TASK REQUIREMENTS: What is needed is an exact copy of all the records, written out in full.

── RECORDS ──

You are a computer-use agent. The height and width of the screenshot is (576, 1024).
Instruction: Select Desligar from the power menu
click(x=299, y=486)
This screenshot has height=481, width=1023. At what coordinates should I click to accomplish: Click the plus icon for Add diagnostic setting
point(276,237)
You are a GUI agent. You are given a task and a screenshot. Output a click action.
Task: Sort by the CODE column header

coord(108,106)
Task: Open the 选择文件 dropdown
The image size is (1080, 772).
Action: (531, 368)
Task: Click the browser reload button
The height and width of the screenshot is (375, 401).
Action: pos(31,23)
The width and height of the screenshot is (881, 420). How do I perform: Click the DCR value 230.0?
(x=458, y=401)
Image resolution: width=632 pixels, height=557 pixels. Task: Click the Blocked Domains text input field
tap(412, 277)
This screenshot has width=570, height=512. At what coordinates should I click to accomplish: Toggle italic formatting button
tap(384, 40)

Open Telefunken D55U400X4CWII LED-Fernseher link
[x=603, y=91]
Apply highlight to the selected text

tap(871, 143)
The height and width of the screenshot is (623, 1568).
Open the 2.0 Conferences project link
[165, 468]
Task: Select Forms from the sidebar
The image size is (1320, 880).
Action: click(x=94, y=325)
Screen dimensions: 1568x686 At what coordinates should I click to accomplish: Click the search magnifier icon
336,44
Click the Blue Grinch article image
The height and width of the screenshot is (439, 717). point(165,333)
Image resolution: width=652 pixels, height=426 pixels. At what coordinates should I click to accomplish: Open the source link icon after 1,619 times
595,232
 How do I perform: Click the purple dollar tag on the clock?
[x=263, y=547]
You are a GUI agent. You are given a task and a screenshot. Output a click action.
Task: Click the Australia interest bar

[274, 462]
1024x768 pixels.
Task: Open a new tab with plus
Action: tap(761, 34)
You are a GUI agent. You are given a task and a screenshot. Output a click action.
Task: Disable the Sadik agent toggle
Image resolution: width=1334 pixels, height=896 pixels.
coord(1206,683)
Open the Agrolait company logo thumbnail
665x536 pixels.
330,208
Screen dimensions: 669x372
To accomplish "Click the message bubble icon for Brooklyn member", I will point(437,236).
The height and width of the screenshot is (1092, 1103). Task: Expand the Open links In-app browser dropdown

───

EXERCISE OUTPUT:
You are a computer-use agent. The height and width of the screenshot is (576, 1024).
Instruction: Select Desligar from the power menu
click(x=299, y=486)
This screenshot has height=481, width=1023. At what coordinates should I click to accomplish: Click the plus icon for Add diagnostic setting
point(276,237)
You are a GUI agent. You are given a task and a screenshot. Output a click action.
Task: Sort by the CODE column header

coord(108,106)
Task: Open the 选择文件 dropdown
The image size is (1080, 772).
Action: (531, 368)
Task: Click the browser reload button
The height and width of the screenshot is (375, 401).
Action: pos(31,23)
The width and height of the screenshot is (881, 420). How do I perform: Click the DCR value 230.0?
(x=458, y=401)
Image resolution: width=632 pixels, height=557 pixels. Task: Click the Blocked Domains text input field
tap(412, 277)
This screenshot has width=570, height=512. At what coordinates should I click to accomplish: Toggle italic formatting button
tap(384, 40)

Open Telefunken D55U400X4CWII LED-Fernseher link
[x=603, y=91]
Apply highlight to the selected text

tap(871, 143)
The height and width of the screenshot is (623, 1568).
Open the 2.0 Conferences project link
[165, 468]
Task: Select Forms from the sidebar
The image size is (1320, 880).
Action: click(x=94, y=325)
Screen dimensions: 1568x686 At what coordinates should I click to accomplish: Click the search magnifier icon
336,44
Click the Blue Grinch article image
The height and width of the screenshot is (439, 717). point(165,333)
Image resolution: width=652 pixels, height=426 pixels. At what coordinates should I click to accomplish: Open the source link icon after 1,619 times
595,232
 How do I perform: Click the purple dollar tag on the clock?
[x=263, y=547]
You are a GUI agent. You are given a task and a screenshot. Output a click action.
Task: Click the Australia interest bar

[274, 462]
1024x768 pixels.
Task: Open a new tab with plus
Action: tap(761, 34)
You are a GUI agent. You are given a task and a screenshot. Output a click action.
Task: Disable the Sadik agent toggle
Image resolution: width=1334 pixels, height=896 pixels.
coord(1206,683)
Open the Agrolait company logo thumbnail
665x536 pixels.
330,208
Screen dimensions: 669x372
To accomplish "Click the message bubble icon for Brooklyn member", I will point(437,236).
The height and width of the screenshot is (1092, 1103). Task: Expand the Open links In-app browser dropdown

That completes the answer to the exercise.